# [REQUIREMENTS]
Count the lines in the records below that contain the string "Open". Reply with the number alone.

# [Target pointing data]
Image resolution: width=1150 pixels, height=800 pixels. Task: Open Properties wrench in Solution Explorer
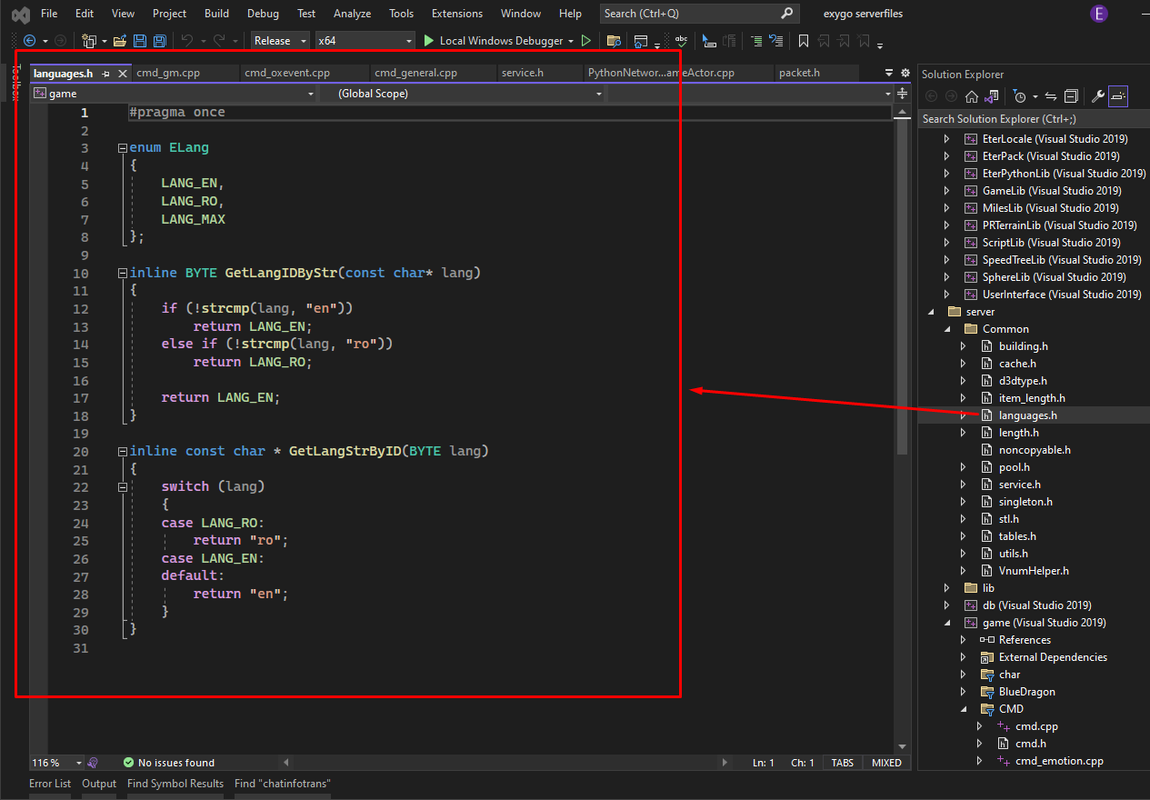[1098, 96]
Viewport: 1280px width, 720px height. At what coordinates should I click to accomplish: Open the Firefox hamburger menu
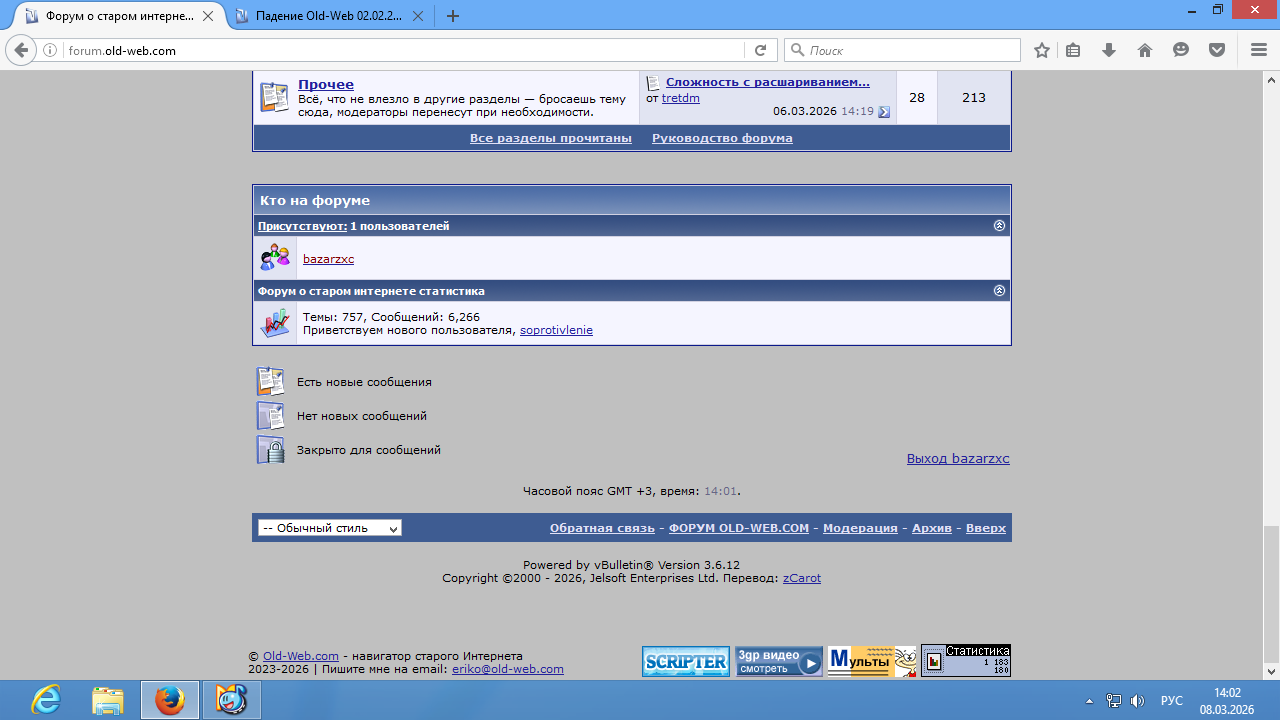(x=1259, y=50)
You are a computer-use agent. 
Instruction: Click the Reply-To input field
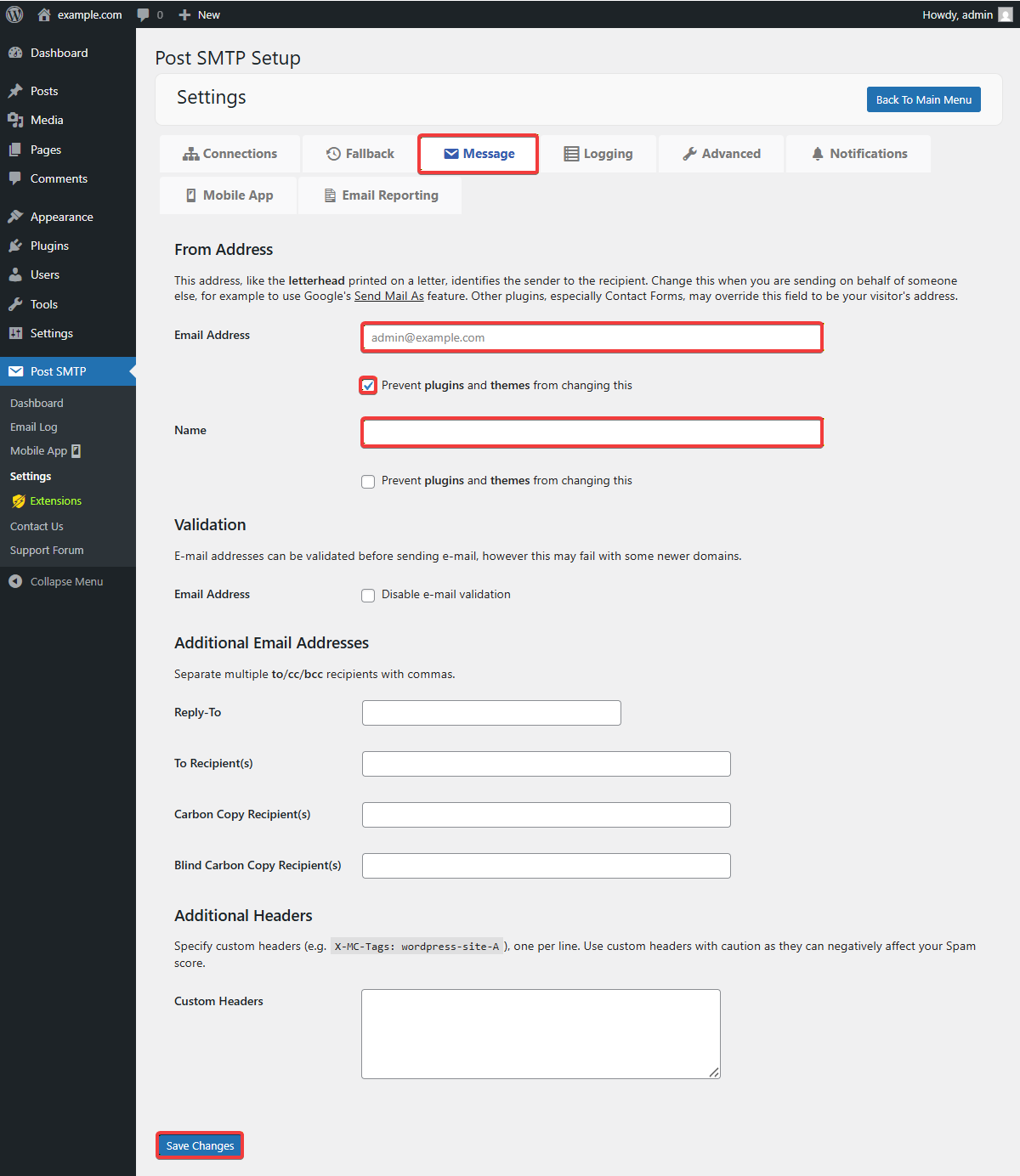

# [TASK SOLUTION]
2